» Instructions for the task
Would you print the entire listing exactly, leaving nothing out?

» Supplied records
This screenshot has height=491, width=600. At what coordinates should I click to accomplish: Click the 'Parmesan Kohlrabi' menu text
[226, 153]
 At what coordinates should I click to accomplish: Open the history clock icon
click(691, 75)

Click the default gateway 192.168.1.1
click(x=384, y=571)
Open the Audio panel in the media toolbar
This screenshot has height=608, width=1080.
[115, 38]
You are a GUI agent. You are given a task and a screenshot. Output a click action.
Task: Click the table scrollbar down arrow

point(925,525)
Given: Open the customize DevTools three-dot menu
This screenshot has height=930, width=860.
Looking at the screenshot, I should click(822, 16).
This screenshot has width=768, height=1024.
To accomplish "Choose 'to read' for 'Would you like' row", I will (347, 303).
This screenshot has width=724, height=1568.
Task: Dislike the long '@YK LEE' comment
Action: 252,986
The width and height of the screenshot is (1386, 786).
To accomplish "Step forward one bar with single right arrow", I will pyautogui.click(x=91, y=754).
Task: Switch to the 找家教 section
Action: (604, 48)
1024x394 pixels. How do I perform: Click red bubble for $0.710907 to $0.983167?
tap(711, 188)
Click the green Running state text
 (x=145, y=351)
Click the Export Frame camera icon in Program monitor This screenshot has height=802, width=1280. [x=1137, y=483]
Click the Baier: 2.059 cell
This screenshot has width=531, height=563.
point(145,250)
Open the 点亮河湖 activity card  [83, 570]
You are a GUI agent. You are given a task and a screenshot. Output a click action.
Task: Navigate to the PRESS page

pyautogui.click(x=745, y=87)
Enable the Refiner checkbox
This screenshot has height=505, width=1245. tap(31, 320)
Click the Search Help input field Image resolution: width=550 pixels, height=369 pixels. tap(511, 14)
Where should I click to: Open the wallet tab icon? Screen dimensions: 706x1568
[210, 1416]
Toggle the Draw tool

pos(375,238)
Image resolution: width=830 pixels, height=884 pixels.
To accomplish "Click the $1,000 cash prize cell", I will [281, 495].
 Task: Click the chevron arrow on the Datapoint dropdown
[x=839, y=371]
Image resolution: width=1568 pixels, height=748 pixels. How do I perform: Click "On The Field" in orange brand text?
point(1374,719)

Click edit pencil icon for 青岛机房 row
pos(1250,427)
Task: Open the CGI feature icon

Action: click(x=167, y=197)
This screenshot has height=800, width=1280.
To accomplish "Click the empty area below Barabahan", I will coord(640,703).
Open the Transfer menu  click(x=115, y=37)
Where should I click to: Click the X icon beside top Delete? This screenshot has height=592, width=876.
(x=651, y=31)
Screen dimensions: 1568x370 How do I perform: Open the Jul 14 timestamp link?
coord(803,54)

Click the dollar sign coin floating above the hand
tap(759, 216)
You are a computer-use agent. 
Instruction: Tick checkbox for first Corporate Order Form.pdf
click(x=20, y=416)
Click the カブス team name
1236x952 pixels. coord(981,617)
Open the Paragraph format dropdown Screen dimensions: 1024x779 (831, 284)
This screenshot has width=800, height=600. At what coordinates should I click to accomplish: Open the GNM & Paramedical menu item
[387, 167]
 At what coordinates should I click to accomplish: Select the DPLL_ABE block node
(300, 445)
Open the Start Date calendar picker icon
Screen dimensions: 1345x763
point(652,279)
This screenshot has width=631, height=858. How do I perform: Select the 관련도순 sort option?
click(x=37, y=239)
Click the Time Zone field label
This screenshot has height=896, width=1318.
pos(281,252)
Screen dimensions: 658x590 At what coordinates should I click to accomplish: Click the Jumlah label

» Output below
This screenshot has height=491, width=600. At what coordinates should I click to accomplish: Click the 'Parmesan Kohlrabi' menu text
[226, 153]
 At what coordinates should I click to accomplish: Open the history clock icon
click(691, 75)

Click the default gateway 192.168.1.1
click(x=384, y=571)
Open the Audio panel in the media toolbar
This screenshot has height=608, width=1080.
[115, 38]
You are a GUI agent. You are given a task and a screenshot. Output a click action.
Task: Click the table scrollbar down arrow

point(925,525)
Given: Open the customize DevTools three-dot menu
This screenshot has height=930, width=860.
Looking at the screenshot, I should click(822, 16).
This screenshot has width=768, height=1024.
To accomplish "Choose 'to read' for 'Would you like' row", I will (347, 303).
This screenshot has width=724, height=1568.
Task: Dislike the long '@YK LEE' comment
Action: 252,986
The width and height of the screenshot is (1386, 786).
To accomplish "Step forward one bar with single right arrow", I will pyautogui.click(x=91, y=754).
Task: Switch to the 找家教 section
Action: (604, 48)
1024x394 pixels. How do I perform: Click red bubble for $0.710907 to $0.983167?
tap(711, 188)
Click the green Running state text
 (x=145, y=351)
Click the Export Frame camera icon in Program monitor This screenshot has height=802, width=1280. [x=1137, y=483]
Click the Baier: 2.059 cell
This screenshot has width=531, height=563.
point(145,250)
Open the 点亮河湖 activity card  [83, 570]
You are a GUI agent. You are given a task and a screenshot. Output a click action.
Task: Navigate to the PRESS page

pyautogui.click(x=745, y=87)
Enable the Refiner checkbox
This screenshot has height=505, width=1245. tap(31, 320)
Click the Search Help input field Image resolution: width=550 pixels, height=369 pixels. tap(511, 14)
Where should I click to: Open the wallet tab icon? Screen dimensions: 706x1568
[210, 1416]
Toggle the Draw tool

pos(375,238)
Image resolution: width=830 pixels, height=884 pixels.
To accomplish "Click the $1,000 cash prize cell", I will [281, 495].
 Task: Click the chevron arrow on the Datapoint dropdown
[x=839, y=371]
Image resolution: width=1568 pixels, height=748 pixels. How do I perform: Click "On The Field" in orange brand text?
point(1374,719)

Click edit pencil icon for 青岛机房 row
pos(1250,427)
Task: Open the CGI feature icon

Action: click(x=167, y=197)
This screenshot has height=800, width=1280.
To accomplish "Click the empty area below Barabahan", I will coord(640,703).
Open the Transfer menu  click(x=115, y=37)
Where should I click to: Click the X icon beside top Delete? This screenshot has height=592, width=876.
(x=651, y=31)
Screen dimensions: 1568x370 How do I perform: Open the Jul 14 timestamp link?
coord(803,54)

Click the dollar sign coin floating above the hand
tap(759, 216)
You are a computer-use agent. 
Instruction: Tick checkbox for first Corporate Order Form.pdf
click(x=20, y=416)
Click the カブス team name
1236x952 pixels. coord(981,617)
Open the Paragraph format dropdown Screen dimensions: 1024x779 (831, 284)
This screenshot has width=800, height=600. At what coordinates should I click to accomplish: Open the GNM & Paramedical menu item
[387, 167]
 At what coordinates should I click to accomplish: Select the DPLL_ABE block node
(300, 445)
Open the Start Date calendar picker icon
Screen dimensions: 1345x763
point(652,279)
This screenshot has width=631, height=858. How do I perform: Select the 관련도순 sort option?
click(x=37, y=239)
Click the Time Zone field label
This screenshot has height=896, width=1318.
pos(281,252)
Screen dimensions: 658x590 At what coordinates should I click to accomplish: Click the Jumlah label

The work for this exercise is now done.